Radical Transparency

Today’s thing is “Which game mechanic inspires your game the most?” Weird question once you get out of the trad/conventional play bubble, but it did get me thinking. Mostly I got hung up on “what even is a mechanic?”

My pedantic game-theory brain hates the word right out of the gate; it’s a mechanism not a mechanic. A mechanic is somebody who works on your car. That’s never caught on and it’s not really the hill I wanted to die on, so I’ve always fallen back to “procedure.” That also kind of opens up the topic in my head beyond, you know, death spirals and escalation dice and aspects and flags.

I think the one procedure, which is more like a guiding philosophy, I guess, that is most present in my mind no matter what kind of game I’m running or playing, is the idea of Radical Transparency.

This came to me via several concurrent threads I was chasing down, oh, maybe a decade ago. One thread was wrapping my head around the task/intent split in Burning Wheel, which absolutely requires the player be honest and explicit about what it is they want out of their effort. Another thread was a really great grid I saw someone put together that looked at explicit intent versus transparency, I think. Gosh, I went looking for it online but heck if I can remember how it went.

Anyway, the “procedure” (such as it is) is super straightforward: if you’re a player, let the other players know what you’re going for. If you’re facilitating, keep digging until you’re super clear on what the player is getting at.

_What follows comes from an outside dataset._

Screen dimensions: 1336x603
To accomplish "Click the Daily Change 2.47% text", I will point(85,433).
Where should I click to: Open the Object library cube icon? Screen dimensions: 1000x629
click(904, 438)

This sounds pretty fucking obvious but it’s transformational when you’ve been breathing trad air for decades. This means no more gotcha moments from the GM, no more acting pissy because you were trying to psychically project what you were going for but didn’t want to “break immersion” or whatever. My younger readers might be horrified to read that both those things are awfully common out in the big trad ocean.

This one change to how I approach play was probably the single most bad-disruptive event in my ongoing gaming scene. Players suddenly needed to take a lot more responsibility. Everyone suddenly needed to trust each other: nobody can “beat” anyone else at the game when there are no gotchas. And as the GM most of the time, I really needed to take player goals and desires into account rather than performing a (not really) “neutral” refereeing job around the pure physics of the game.

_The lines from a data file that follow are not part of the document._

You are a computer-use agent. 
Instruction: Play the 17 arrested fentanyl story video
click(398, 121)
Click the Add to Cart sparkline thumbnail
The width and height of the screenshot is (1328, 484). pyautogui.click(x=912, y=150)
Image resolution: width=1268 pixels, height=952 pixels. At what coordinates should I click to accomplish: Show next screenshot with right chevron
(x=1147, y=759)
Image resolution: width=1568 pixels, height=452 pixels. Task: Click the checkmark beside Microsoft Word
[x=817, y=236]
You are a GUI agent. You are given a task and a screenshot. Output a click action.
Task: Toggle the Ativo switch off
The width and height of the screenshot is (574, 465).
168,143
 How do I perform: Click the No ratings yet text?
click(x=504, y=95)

Ironically, some of my favorite current games actually don’t work that well with explicitly transparent intents getting spelled out. Apocalypse World and most of its offspring doesn’t need or care about intent: you just trigger the move, or the move is triggered, and fuck your intentions. And yet our local play habits have so thoroughly absorbed the lessons of radical transparency that we end up talking about intent in sidebar all the time: “Okay so what I’m trying to get Balls to do is just walk away from protecting the hardhold. I so do not want to start shit.” “Okay yeah then you’re really not gonna Go Aggro, right, you’re manipulating.” Whatever. That conversation happens a dozen times every night, no matter what we’re running.

What’s funny about internalizing Radical Transparency is that it’s so very obvious when you’re playing with someone who has not.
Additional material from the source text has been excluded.